When I was just a little whipper-snapper dad took me fishing
whenever he went. We fished for perch through the ice on
Saginaw Bay, Lake Huron, Michigan in the winter every year.
Trolling for walley at night on Silver Lake, Traverse city,
Michigan on those warm summer nights was an experience I will
never forget. Trips to Canada for trout happened too, great
times for the family. Mom, dad and little Jimmy. Wonderful
memories, terrific times and a solid education in the outdoors
and the ethics and responsibilities that went with it.
There was no preaching involved, none of the 'words of wisdom'
like in the River Runs Through It' stuff. Just lived it
the right way. Dad showing how; me paying attention. Respect
and responsibility.
I learned to use a bait-caster on Silver Lake in the summers
mostly by myself. Row-boat or later on a 14 foot Thompson with
a 2.5 Johnson kicking my little butt all over the lake searching
for Lilly pads and bucket-mouth bass. The days of unbridled
youth spent either on the water or in it. Learned to swim
early and turned that into a summer job as life guard for
several years.
Somewhere along there I grew old enough to need licenses.

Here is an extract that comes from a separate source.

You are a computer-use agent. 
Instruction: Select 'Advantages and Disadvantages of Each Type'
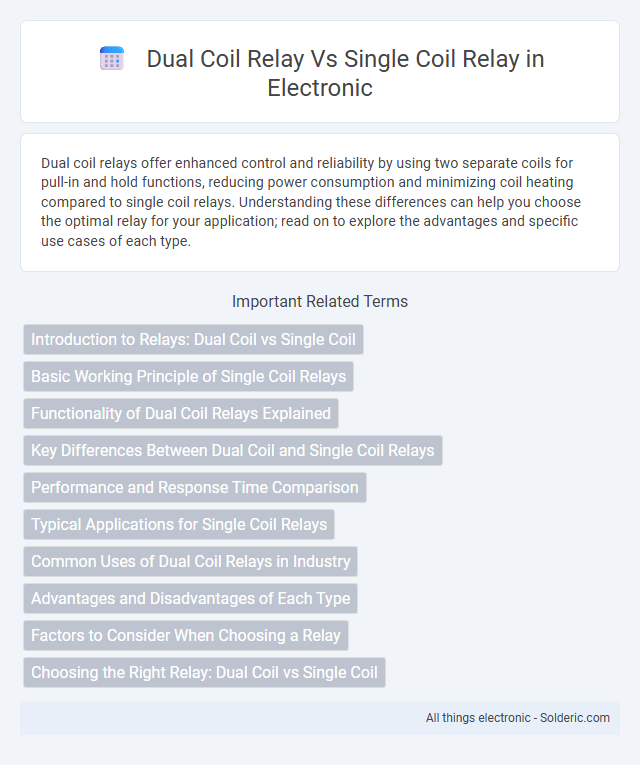click(x=191, y=599)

Hunting and fishing licenses. The teen years and puberty
hit all at once; I was growing up. With it came even more
responsibility. And with that responsibility came a bit of
pride. Pride that I had made it. Made another plateau in
my life and now I belonged to yet another group. A section
of the sportsmen who needed licenses and were expected to
conform to all of the things they required.
It was not so much that the carefree days of youth were gone,
but that the more grown-up days of young adult had arrived.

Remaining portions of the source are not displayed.